# Data in this exercise

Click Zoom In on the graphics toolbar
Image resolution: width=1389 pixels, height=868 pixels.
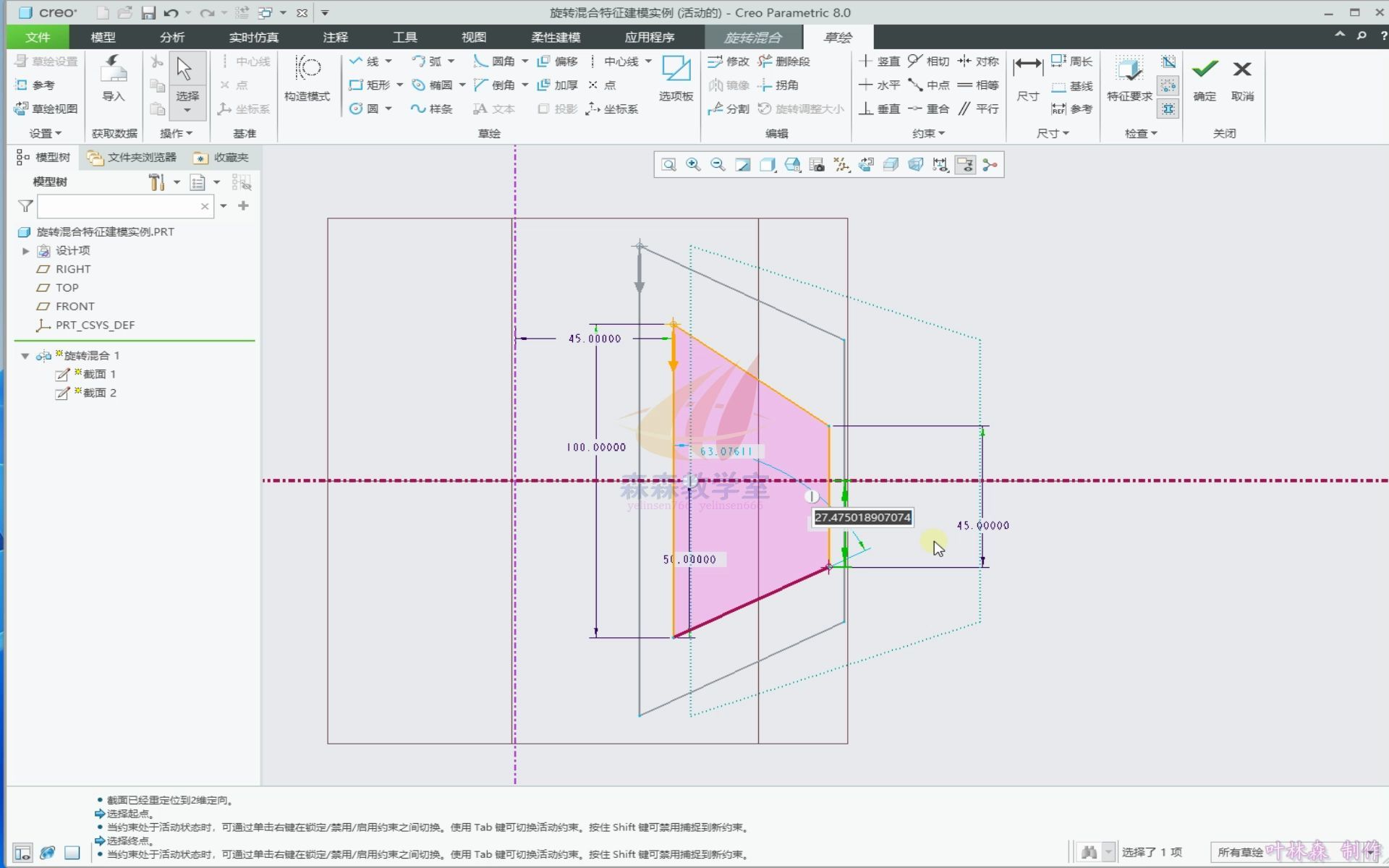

--

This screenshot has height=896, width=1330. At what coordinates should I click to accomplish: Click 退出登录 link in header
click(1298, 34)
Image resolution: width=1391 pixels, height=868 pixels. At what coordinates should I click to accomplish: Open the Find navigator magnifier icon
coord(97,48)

---

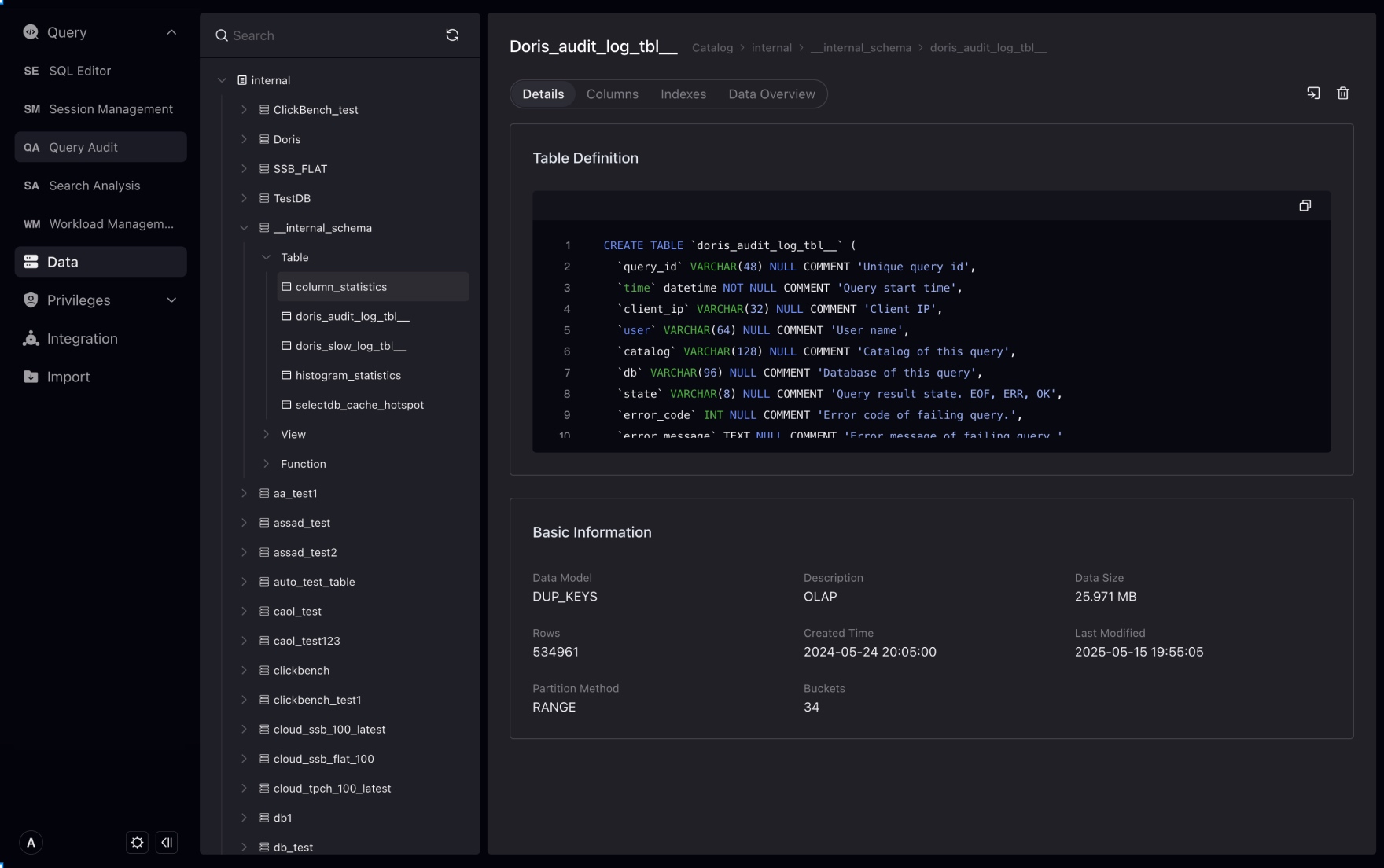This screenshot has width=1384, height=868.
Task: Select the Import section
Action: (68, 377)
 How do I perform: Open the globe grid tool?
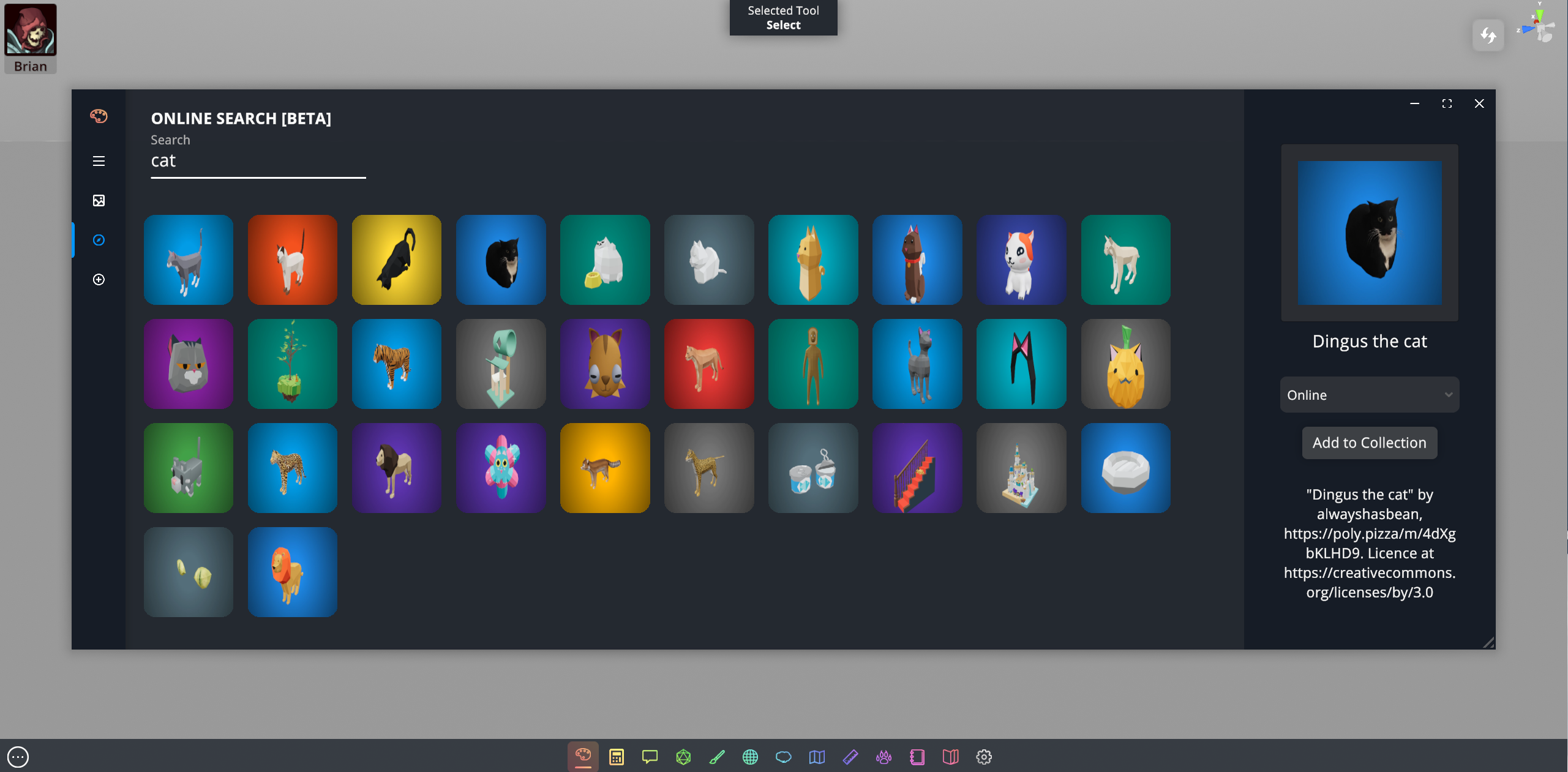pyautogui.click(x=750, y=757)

# Work required
Of all the entries above, repeat only the lines from the line that has "Click Zoom In on the graphics toolbar" to the line that has "Image resolution: width=1389", both lines included, exactly.

# Solution below
Click Zoom In on the graphics toolbar
Image resolution: width=1389 pixels, height=868 pixels.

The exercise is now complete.